El jueves pasado, cuando vimos que Rajoy no llegaba a la sesión de la tarde, pensé que estaba atrincherado en Moncloa, con los teléfonos ardiendo, intentado encontrar una solución de emergencia, un conejo en la chistera, la aguja del pajar o el bálsamo de Fierabrás capaz de salvar su moción de censura.
Imaginé una escena de película nublada por el humo de los puros, en la que media docena de fieles se estrujaban el cerebro para hallar una salida al drama que se estaba cocinando en la carrera de san Jerónimo. Me pareció escuchar conversaciones con esos líderes vascos para los que los Presupuestos fueron la lámpara de Aladino con bonus de deseos cumplidos, con algún socialista sensato de los que quedan todavía, con los socios europeos, no sé.
Me imaginé cualquier cosa menos que los rumores que corrían eran ciertos: mientras en el Hemiciclo los diputados del PP se comían fría la sopa del sonrojo, Rajoy estaba en un restaurante, alargando la sobremesa evidenciando que, una vez más, prefería no hacer nada.
Cuando se confirmó el paradero del líder del PP, sentí una pena inmensa por los suyos, por la soledad en la que los dejaba, por cómo veían que se les escurrían las horas de gobierno y nadie estaba dispuesto a intentar el milagro. Imaginé su frustración, su bochorno, su pena. Y así quiero justificar el comportamiento de los populares en la tarde infausta del 31: nunca me pareció tan rastrera la política como en el momento en que tomó la palabra el líder de Ciudadanos y la algarada en la bancada del PP dejó pequeña a la del tendido siete de las Ventas en una mala tarde de toros.
Reconozco que aquellos hombres, aquellas mujeres -con alguno de los cuales he trabajado con aprovechamiento y cordialidad los últimos meses- me provocaron una mezcla de rabia y lástima. Eran hoolingans desatados que vomitaban su frustración y su vergüenza contra quien les apoyó en una investidura. Los pataleos, los abucheos y los insultos que no habían dedicado a la oradora de Bildu o al de Esquerra Republicana se los reservaban a Albert Rivera.
El paroxismo llegó cuando, ante el ataque de Pedro Sánchez a Ciudadanos, los populares rompieron a aplaudir: el bipartidismo estaba on fire.

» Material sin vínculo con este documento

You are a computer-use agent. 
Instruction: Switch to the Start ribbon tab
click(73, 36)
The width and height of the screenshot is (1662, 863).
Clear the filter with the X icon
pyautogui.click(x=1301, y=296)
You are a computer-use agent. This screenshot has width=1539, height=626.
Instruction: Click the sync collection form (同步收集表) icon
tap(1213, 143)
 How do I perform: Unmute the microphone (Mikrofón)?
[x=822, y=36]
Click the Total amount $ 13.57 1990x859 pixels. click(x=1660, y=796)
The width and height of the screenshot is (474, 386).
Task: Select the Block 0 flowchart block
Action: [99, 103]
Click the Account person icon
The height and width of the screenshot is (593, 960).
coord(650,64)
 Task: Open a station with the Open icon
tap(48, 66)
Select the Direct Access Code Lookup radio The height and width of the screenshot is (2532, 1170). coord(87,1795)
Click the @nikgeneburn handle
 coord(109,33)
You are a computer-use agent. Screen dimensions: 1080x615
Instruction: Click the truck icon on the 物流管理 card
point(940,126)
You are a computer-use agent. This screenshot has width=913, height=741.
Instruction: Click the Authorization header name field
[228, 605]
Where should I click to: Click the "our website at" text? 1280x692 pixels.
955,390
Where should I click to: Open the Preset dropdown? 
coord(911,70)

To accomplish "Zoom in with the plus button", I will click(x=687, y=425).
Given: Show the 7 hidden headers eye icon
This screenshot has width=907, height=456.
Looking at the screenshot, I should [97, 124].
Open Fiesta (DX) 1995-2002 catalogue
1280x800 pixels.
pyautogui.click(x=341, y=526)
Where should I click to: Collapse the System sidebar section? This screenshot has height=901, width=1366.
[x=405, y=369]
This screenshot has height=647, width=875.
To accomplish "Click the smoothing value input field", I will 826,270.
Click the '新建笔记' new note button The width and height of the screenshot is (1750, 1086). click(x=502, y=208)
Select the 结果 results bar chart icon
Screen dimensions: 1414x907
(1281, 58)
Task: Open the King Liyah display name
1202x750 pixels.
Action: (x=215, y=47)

Esa ovación al hombre que les ha desalojado de la Moncloa (y de los ministerios, y de las secretarías de Estado) contiene la mezquindad de un PP decadente que, al desconocer cuál es su camino, sólo tiene la certeza de que hay que convertir a Ciudadanos en el saco de los golpes.
Fue duro escuchar insultos directos. Pero supongo que la situación de esos diputados, a quienes el líder abandonó a su suerte en la tarde más difícil de la historia del partido, también es de aúpa. Quizá nos gritaban a nosotros porque no se atrevían a coger a su jefe por los hombros y decirle: "¡haz algo!". Rajoy tendría que haber dimitido tras la sentencia de Gürtel, pero nadie de los suyos se lo recordó, quizá porque es más fácil confundir partido con país. Y el PP no es España, aunque se empeñen en creerlo.
Rajoy pasó sus últimas horas como presidente en el reservado de un restaurante caro, del que salió de noche saludando a la afición y dando abrazos a los camareros. Al día siguiente, cuando apareció por el hemiciclo, los suyos le dedicaron una ovación cerrada y larguísima. Y en ese aplauso caluroso, entregado, patético, se condensan muchas explicaciones del viacrucis del PP.